Suspensão das seguintes exigências administrativas em segurança e saúde no trabalho:

 

  1. a) da revisão da avaliação de riscos integrantes do Programa de Gerenciamento de Riscos – PGR, que tenha vencimento durante o estado de calamidade pública, por noventa dias, da data do encerramento do programa;
  2. b) da obrigatoriedade de realização dos exames médicos periódicos, clínicos e complementares, por noventa dias, exceto se o médico coordenador de programa de controle médico e saúde ocupacional – PCMSO considerar que a prorrogação representa risco para a saúde do empregado;
  3. c) da obrigatoriedade de realização do exame médico demissional caso o exame médico mais recente tenha sido realizado há menos de noventa dias;
  4. d) da elaboração do Relatório Analítico do PCMSO por noventa dias;
  5. e) da obrigatoriedade de realização de treinamentos periódicos dos atuais empregados, previstos em normas regulamentadoras de segurança e saúde no trabalho, por noventa dias, podendo a parte teórica ser realizada imediatamente pela modalidade de ensino à distância; e
  6. f) da realização da eleição dos integrantes das comissões internas de prevenção de acidentes e assédio – CIPA, por noventa dias, sendo permitido que os mandatos dos atuais integrantes sejam prorrogados igualmente por noventa dias.”

 

[3] O “BEm” não se confunde, nem é incompatível com o “auxílio reconstrução”, de R$5.100,00, que o Governo Federal já pagou para mais de 45 mil famílias que tiveram a residência atingida por inundação ou deslizamento de terra no RS (MP nº 1.219, de 15/05/24).

 

[4] A Rede Rissul celebrou ACT com essa finalidade com o Sindicato dos empregados no Comércio de Canoas, um dos municípios mais atingidos pelas enchentes.
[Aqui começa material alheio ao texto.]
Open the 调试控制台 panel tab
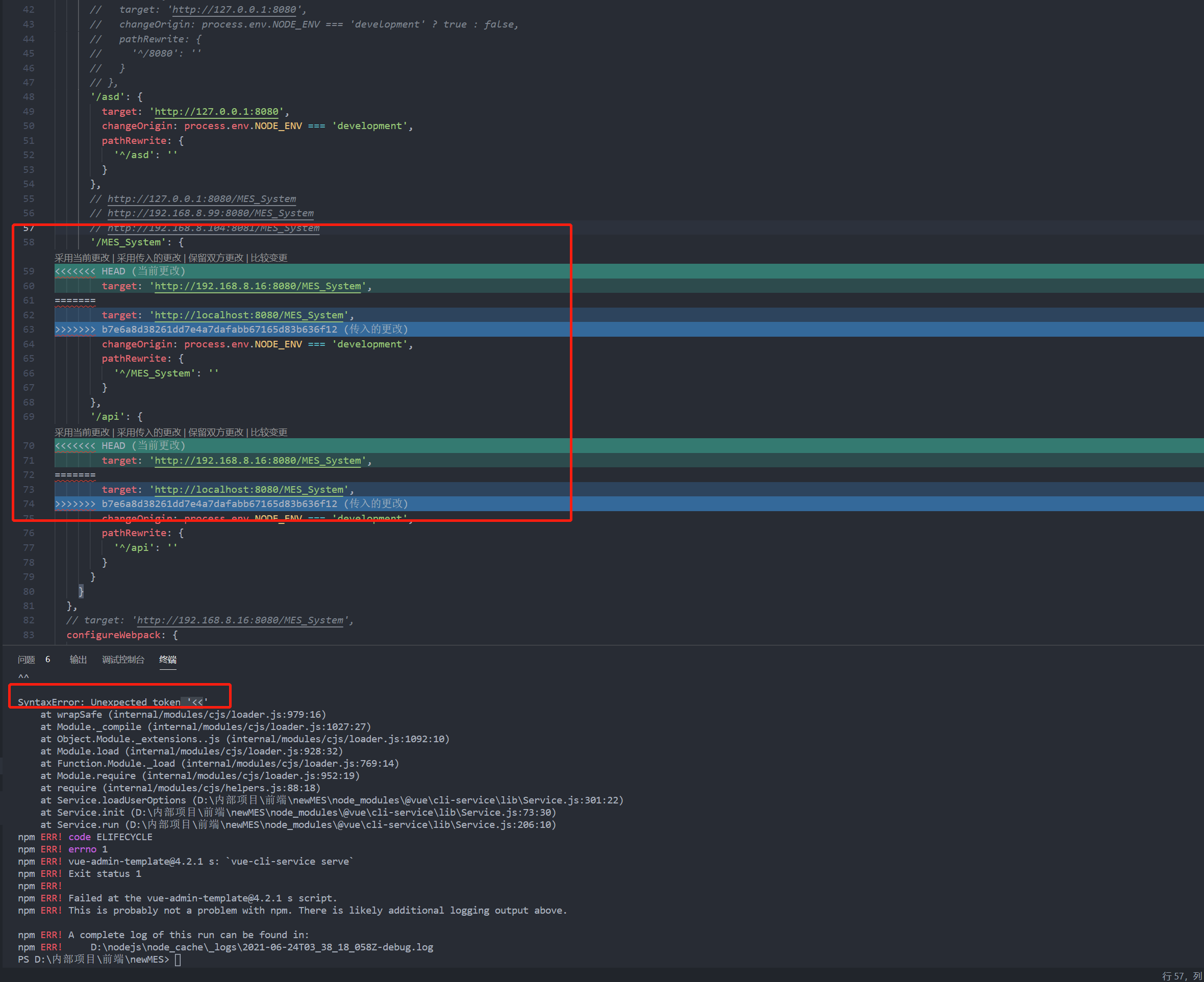 tap(123, 660)
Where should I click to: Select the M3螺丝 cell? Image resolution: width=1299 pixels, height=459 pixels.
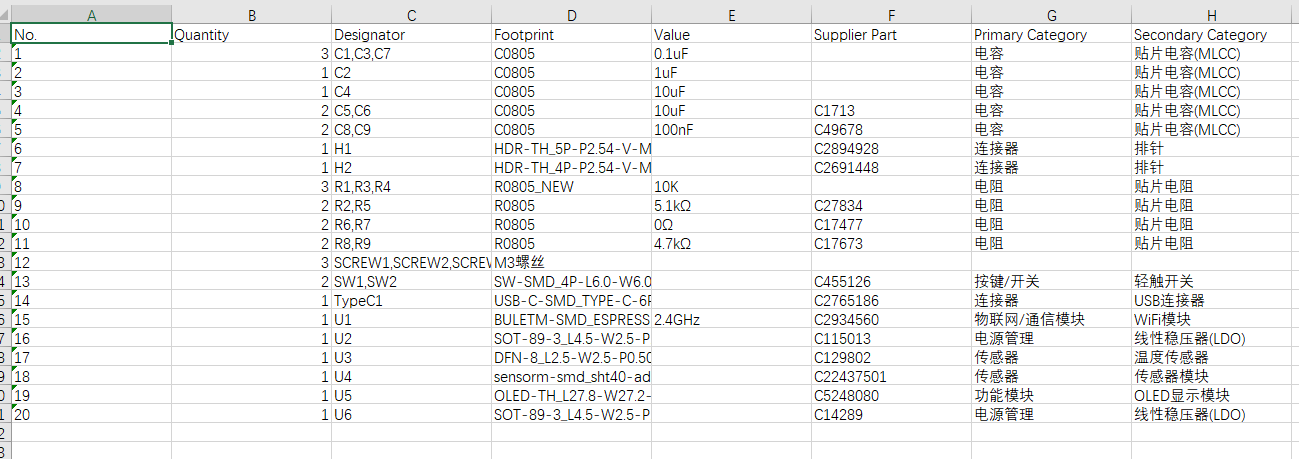[571, 263]
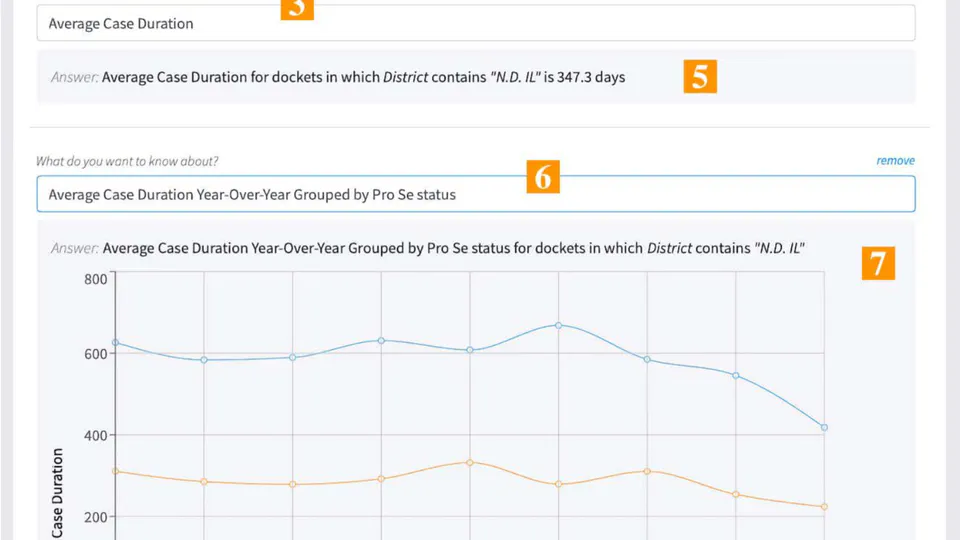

Por meio desse ACT, ajustaram a suspensão do contrato de trabalho de 20/05 a 31/10/2024. Nesse caso, foi pactuado que o empregado receberá bolsa diretamente do empregador caso o Governo Federal frustre o pagamento da bolsa qualificação. O número de parcelas varia conforme a duração do curso e tem equivalência ao seguro desemprego. Também ficou ajustado que a empresa pagará a diferença entre a remuneração do empregado e a bolsa qualificação, em caráter indenizatório, ou seja, sem incidência de contribuição previdenciária. Além disso, ficou pactuada garantia de emprego pelo período de duração do programa de qualificação e por período idêntico após o retorno ao trabalho.

 

[5] Em Porto Alegre, o Sindilojas (Sindicato dos Lojistas de Porto Alegre) e o Sindec (Sindicato dos Empregados no Comércio de Porto Alegre) firmaram acordo coletivo que autoriza a adoção de duas medidas de preservação do emprego:  a redução salarial e a suspensão de contratos de trabalho, mediante o pagamento da bolsa-qualificação do governo federal.

 

Estabeleceram que as medidas poderão ser adotadas de forma setorial, departamental, parcial ou na totalidade dos postos de trabalho.

 

No caso da redução do salário, as entidades estabeleceram regra com base no artigo 503 da CLT – aquele que a gente já referiu que está revogado, mas nada impede que seja adotado como parâmetro, em percentual de até 25%, com duração de no máximo 60 dias, respeitando-se o salário-mínimo nacional.

 

Quanto ao programa de qualificação, pactuaram que durante o período de reconhecimento do estado de calamidade pública, os empregadores poderão formalmente acordar a suspensão temporária do contrato de trabalho de seus empregados, com base no artigo 476-A da CLT, de forma setorial, departamental, parcial ou na totalidade dos postos de trabalho por um período de 1 a 5 meses.

 

[6] “Medidas Trabalhistas de enfrentamento em tempo de calamidade pública”. Disponível no canal da Escola Judicial do TRT da 4ª Região no YouTube.